Algorithm that enlarges the image to a resolution of $2N \times 2N$ using DFT operations

Question

I'm trying to solve the following question:

Given an image at a resolution of $N \times N$. Describe an algorithm that enlarges the image to a resolution of $2N \times 2N$ using DFT operations.

As I understand, we need to use the DFT, split it into four sections and add zero padding and then perform IDFT (it was mentioned by my lecturer). But I'm not sure if it's correct or why it's correct. Is it possible to explain the full algorithm (step-by-step) that is required here?

Answer 1

I am copying my answer from Applying 2D Sinc Interpolation in the Fourier Domain (DFT / FFT).

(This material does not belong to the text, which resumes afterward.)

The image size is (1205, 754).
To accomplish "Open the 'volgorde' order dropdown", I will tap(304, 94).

Given a Matrix $ A \in \mathbb{R}^{m \times n} $ in order to interpolate it into a grid of size $ k \times l $ where $ k \geq m $ and $ l \geq n $ one could use the "Separability" property of the DFT and apply it once over the rows and once over the columns.

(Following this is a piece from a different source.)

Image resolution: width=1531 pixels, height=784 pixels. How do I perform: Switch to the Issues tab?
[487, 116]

Things might be trickier for the case of upsampling on one dimension and downsampling on the other. In higher dimensions it even get trickier.

One of the approaches to implement this would be applying DFT along a single dimension and then apply the same interpolation as in the link per slice (Which has N-1 dimensions).

In the case of 2D it is quite simple as each slice is basically a 1D signal which can be done easily as in the link.

I implemented [ mY ] = DFTUpSample2D( mX, vSizeO ) with the following test:

clear();
close('all');

numRowsI = 5000;
numColsI = 5200;

numRowsO = 10000;
numColsO = 10400;

sincRadius = 5;

mX      = GenTest([numRowsI, numColsI], sincRadius);
mYRef   = GenTest([numRowsO, numColsO], sincRadius);

mY = DFTUpSample2D(mX, [numRowsO, numColsO]);

figure();
imshow(mX, []);
figure();
imshow(mY, []);
figure();
imshow(mYRef, []);

max(abs(mYRef - mY), [], 'all')

function [ mX ] = GenTest( vSize, sincRadius )

vX = linspace(-sincRadius, sincRadius, vSize(2) + 1);
vX(end) = [];
vY = linspace(-sincRadius, sincRadius, vSize(1) + 1);
vY = vY(:);
vY(end) = [];

% mX = abs(vX) + abs(vY) + sinc(sqrt(vX .^2 + vY .^2));
mX = sinc(sqrt(vX .^2 + vY .^2));

end

The result is 7.2676e-05 which means the interpolation is valid.

The code is available at my StackExchange Codes Signal Processing Q81493 GitHub Repository (Look at the SignalProcessing\Q81493 folder).